We have validated that certain stem cells indeed segregate mitochondria age-selectively. More importantly, by using novel techniques developed by this project, we have elucidated how old and young mitochondria differ. This has opened new avenues for us to study the mechanisms of physical segregation, but has also provided unexpected insights on the reasons why stem cells segregate their mitochondria asymmetrically. We have identified major differences between old and young mitochondria, and how their selective inheritance biases the new daughter cells immediately after cell division.
Second, by studying other cellular components, we have discovered that age-selective inheritance is not restricted to mitochondria. Interestingly, while stem cells inherit young mitochondria, they selectively enrich old subpopulation of some other organelles. We are currently analyzing how this opposing age-selective enrichment of various sub-cellular components impacts stem cell function.
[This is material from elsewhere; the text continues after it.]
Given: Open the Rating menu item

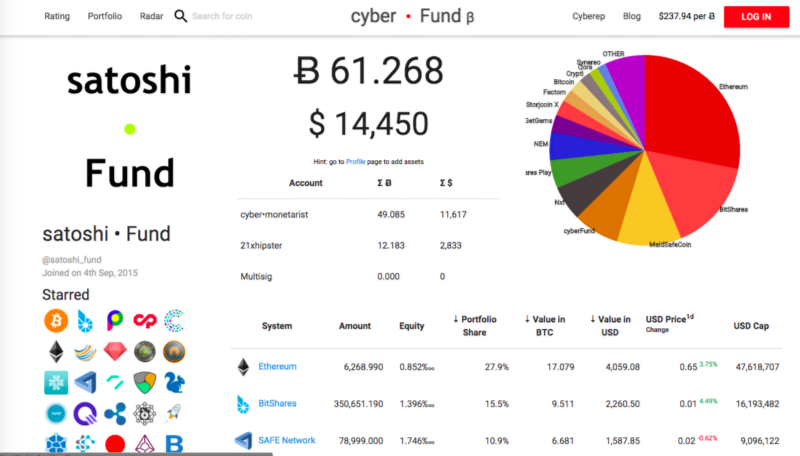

Finally, we have generated mouse models that will allow us to address which tissue stem cells segregate organelles age-selective, and whether this novel phenomenon is altered during normal aging and various regenerative programs.
This project started on the basis of an unpublished finding and phenomenon (now published: Katajisto et al., Science 2015). We have now developed novel methods allowing, for the first time, age-selective analysis of subcellular compartments such as organelles in living tissues. Beyond the goals of this project, our approaches revealed an unexpected way cellular fate is determined after division. This fate determination is central to tissue renewal maintaining our tissues throughout life, and by the tools discovered in this project, we aim to develop strategies to promote tissue repair and recovery in the elderly.
Live microscopy of cells 48 hours after mitochondrial Snap-labelling.